Their latest show is called Mephisto Waltz, which leads us to expect both a dance of death, and some sense of a Faustian bargain with a subtle devil; and both of those strands are present, in a torrent of imagery that seems like a fierce, ironic history of mankind, ranging from war and flower-garlanded victory, through an age of faith, to a series of confrontations with death, in the shape of the grim reaper, the modern hospital bed, or a sober and spine-shuddering vision of melting ice and environmental collapse, followed by a final brief grab at the tattered garment of the flesh.

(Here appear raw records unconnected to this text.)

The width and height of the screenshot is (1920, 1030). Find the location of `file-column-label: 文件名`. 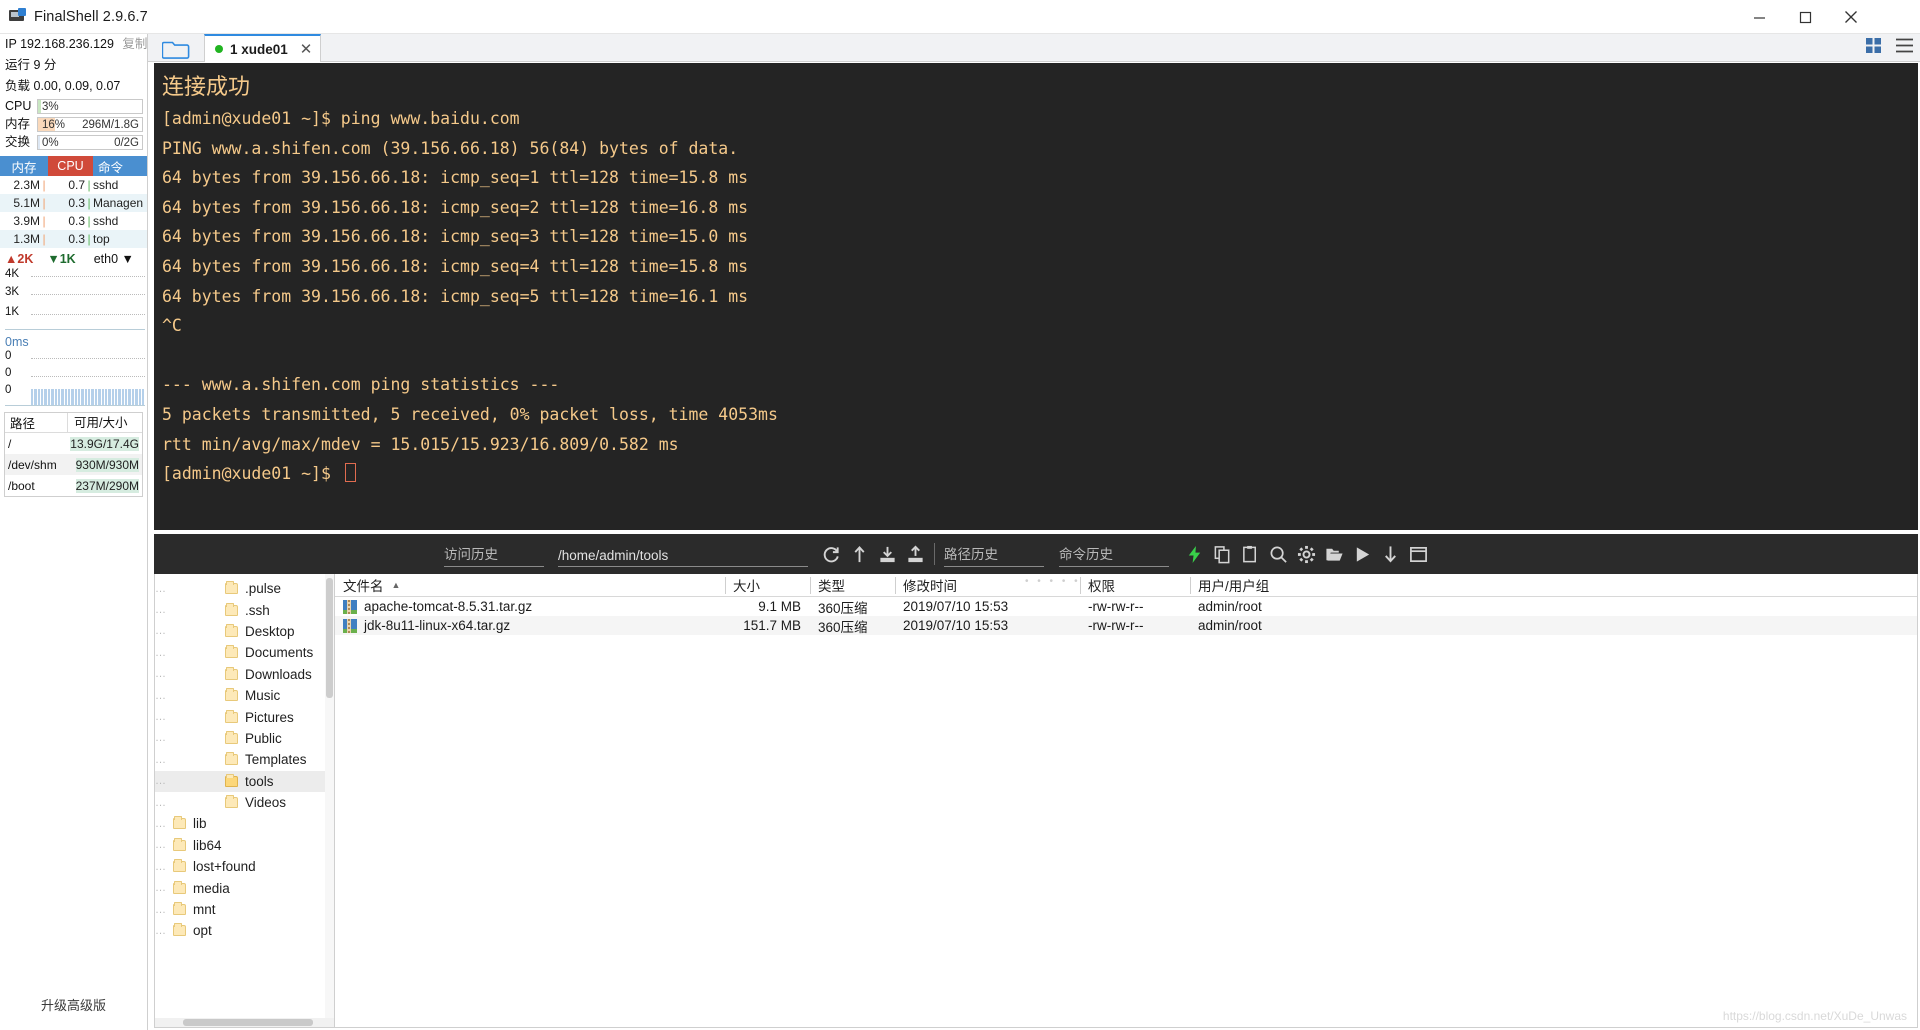

file-column-label: 文件名 is located at coordinates (364, 586).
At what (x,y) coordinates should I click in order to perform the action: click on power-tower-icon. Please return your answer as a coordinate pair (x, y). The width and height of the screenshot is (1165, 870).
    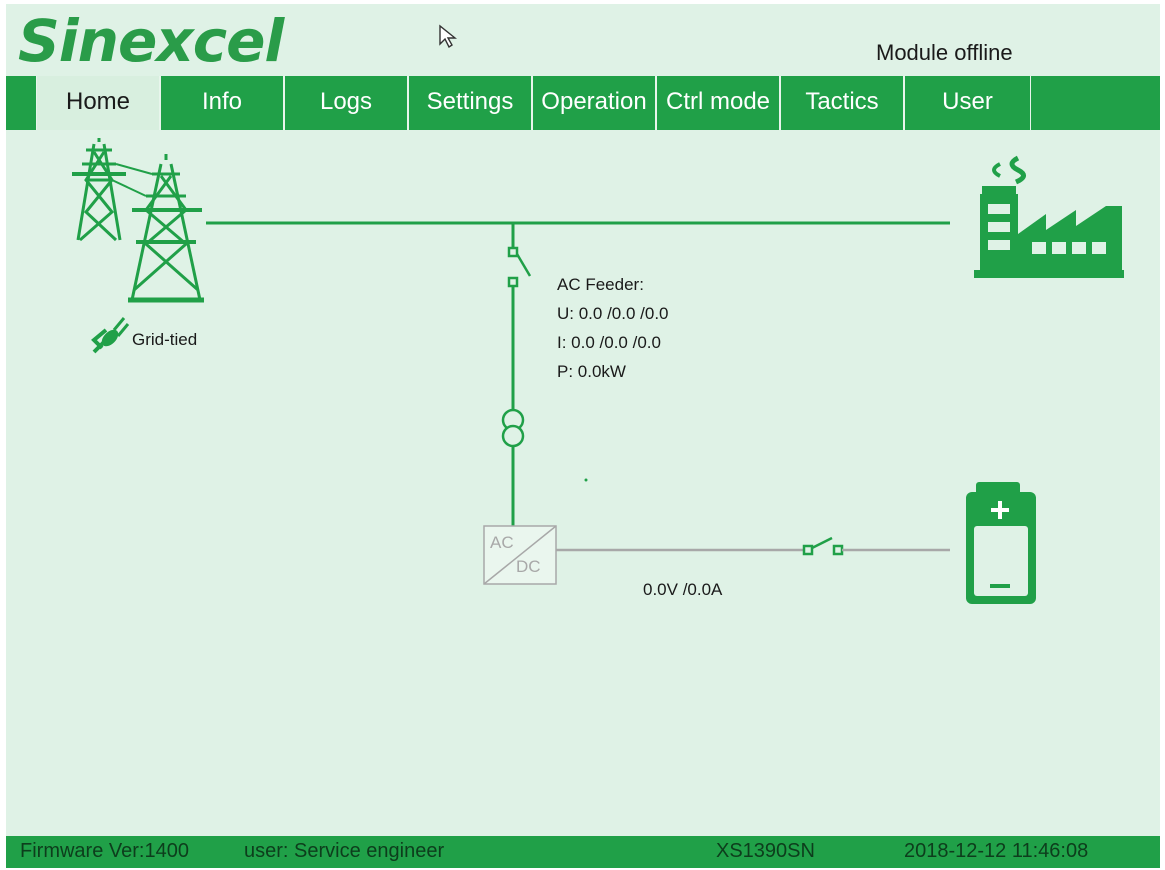
    Looking at the image, I should click on (138, 220).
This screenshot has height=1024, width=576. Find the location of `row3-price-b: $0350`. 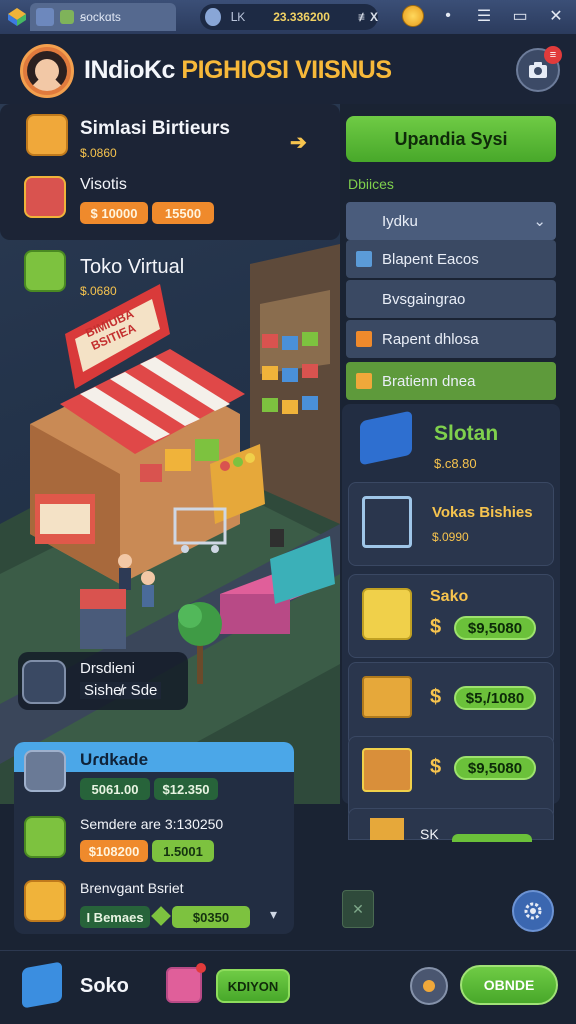

row3-price-b: $0350 is located at coordinates (211, 917).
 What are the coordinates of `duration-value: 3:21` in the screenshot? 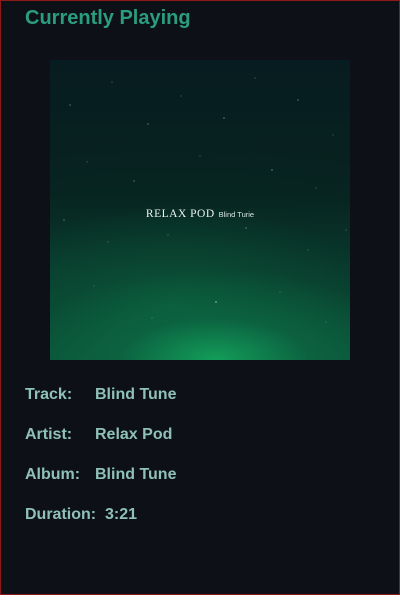 It's located at (122, 514).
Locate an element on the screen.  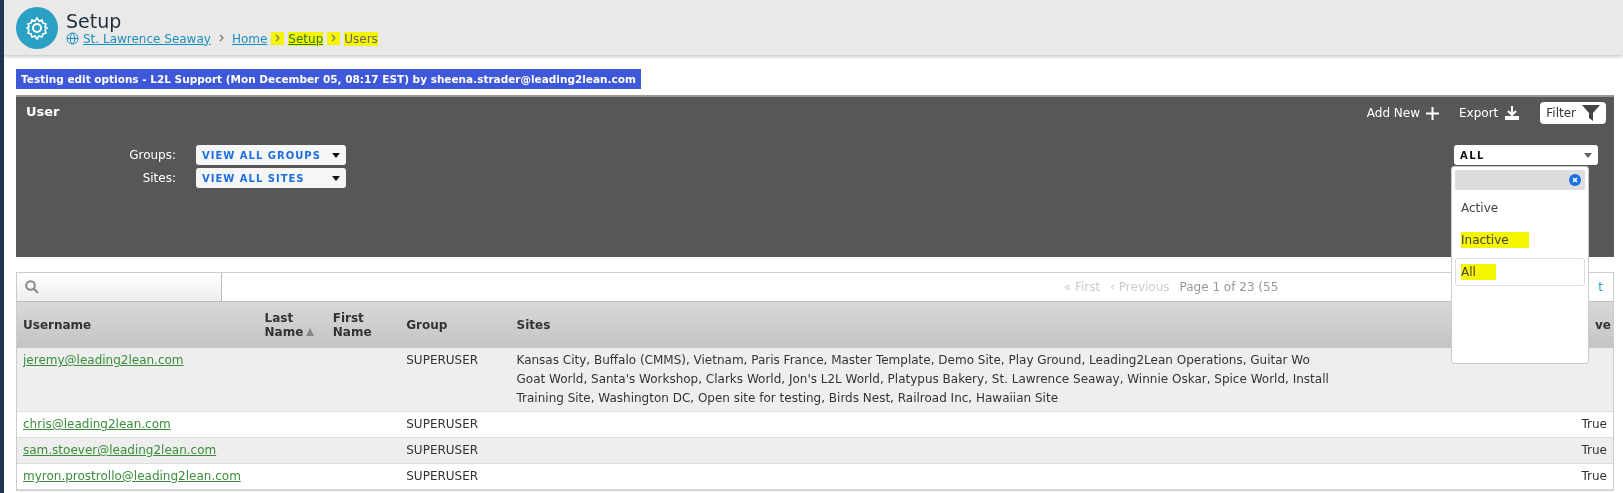
column-header: Username is located at coordinates (138, 325).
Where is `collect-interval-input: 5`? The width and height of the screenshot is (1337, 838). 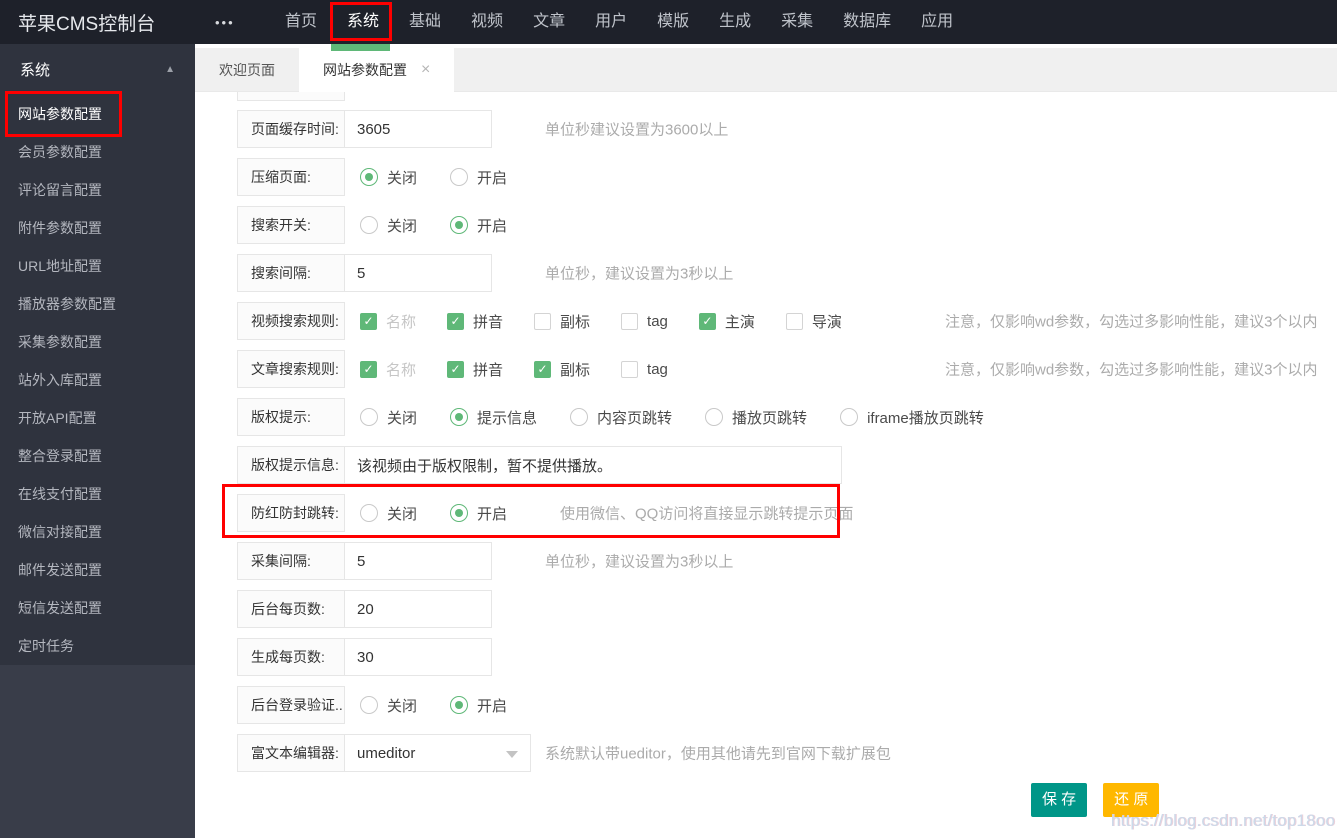
collect-interval-input: 5 is located at coordinates (418, 561).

At times, this latest devised work – by Adasinsky, his four other dancers, and a creative team led by musician Daniel Williams and designer Elena Yarovaya – seems short of discipline, overstuffed with ideas both chilling and deliberately absurd, and blessed with at least three endings, the second-last of which, about ten minutes from the end, is by far the strongest. Yet at its best – as in Adasinsky’s first appearance as an almost-naked warrior struggling in mud, or in the recurring ensemble waltz that gives the show its title – it contains a quality of movement that takes the breath away, driven by a sweeping classical score that ranges from Holst’s Planet Suite to complex Danube waltzes; and in doomed fields of sunflowers, in its grotesque humour, or in magnificently-lit moments of strange pity and stillness, it prints images on the mind that disturb and thrill, and will linger for ever.